Le tableau volé
Kunst, geld en andere ergernissen
Manipulaties, leugentjes, sluwe spelletjes en het inschatten van verborgen bedoelingen is niet alleen iets voor kunstveilingen. (Bijna) iedereen doet het.
Het schilderij zelf – het door de nazi’s ingepikte en ruim zestig jaar later teruggevonden meesterwerk van de Oostenrijkse expressionist Egon Schiele – is niet het belangrijkste in Le tableau volé. Dat proef je direct wanneer Pascal Bonitzer met merkbaar genoegen de omgangsvormen schildert in het wereldje van de kunsthandel. En daarbuiten.
André Masson (Alex Lutz), de arrogante expert bij het fictieve veilinghuis Scottie’s, laat geen gelegenheid voorbijgaan om zijn stagiair Aurore (Louise Chevillotte) te kleineren. Gehaat worden doet hem niets, beweert hij, want dat ‘is goed voor de neuronen’. Zij denkt er het hare van en neemt ook geen blad voor de mond. In een telefoontje met een vriendin merkt ze op: “Neuken? Nee hij komt klaar van verkopen.”
Dan krijgt deze Masson bericht van de vondst van Schiele’s verloren gewaande Verwelkte zonnebloemen. Deze hommage aan Van Gogh is opgedoken bij de jonge fabrieksarbeider Martin (Arcadi Radeff). Vermoedelijk vals, menen Masson en zijn collega en ex-vrouw Bertina (Léa Drucker) spottend. Eenmaal oog in oog met het schilderij schieten ze in een zenuwlach. Het werk is echt! Kapers op de kust dus. Erfgenamen in het spel. Nu moet Masson sluw en strategisch alles op alles zetten. Niet alleen draait in deze kunstwereld alles om geld, ook zijn reputatie staat op het spel.

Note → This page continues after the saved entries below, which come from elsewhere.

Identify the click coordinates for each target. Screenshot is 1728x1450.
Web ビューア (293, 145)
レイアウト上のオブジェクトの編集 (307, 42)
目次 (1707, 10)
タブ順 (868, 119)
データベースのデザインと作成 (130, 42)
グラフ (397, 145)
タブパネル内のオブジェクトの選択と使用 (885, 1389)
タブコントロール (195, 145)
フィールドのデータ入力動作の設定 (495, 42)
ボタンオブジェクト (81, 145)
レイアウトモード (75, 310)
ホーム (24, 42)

Die vondst van het schilderij is historisch. De verdere verwikkelingen zijn grotendeels fictief, al liet Bonitzer zich wel inspireren door interviews met mensen uit het wereldje.
De zeer ervaren, hoewel bij ons niet heel bekende Bonitzer (onder veel meer coscenarist van Verhoevens Benedetta, 2019) zoomt vooral in op de beroering bij een breed scala aan betrokkenen – van de rijke elite tot de behoorlijk geschrokken Martin, die verward om zich heen kijkt en nog het meest recht door zee is: “Ik wil geen bloed aan mijn handen.”
Maar die begerigheid rond het kunstwerk is niet het meest boeiende aspect van de film. Beslist vermakelijk, en toch serieus genoeg, is de spiegel die Bonitzer ons allemaal voorhoudt. Hij toont de ergernissen en de kleine leugentjes, mensen die elkaar het ene moment in de haren zitten en het volgende moment onverwacht openhartig zijn over sluimerende persoonlijke pijnpunten.
In die algemenere zedenschets is Bonitzer soms een tikje demonstratief, maar hij vindt toch een goede balans tussen drama en humor. Overtuigende personages, rake details en kleine puzzelmomentjes maken dat het aangenaam kijken is. Met een aansprekend acteursgezelschap zet Bonitzer scherp neer hoe snel iets kan ontvlammen als we het gevoel hebben dat achter ieder woord iets anders schuil kan gaan.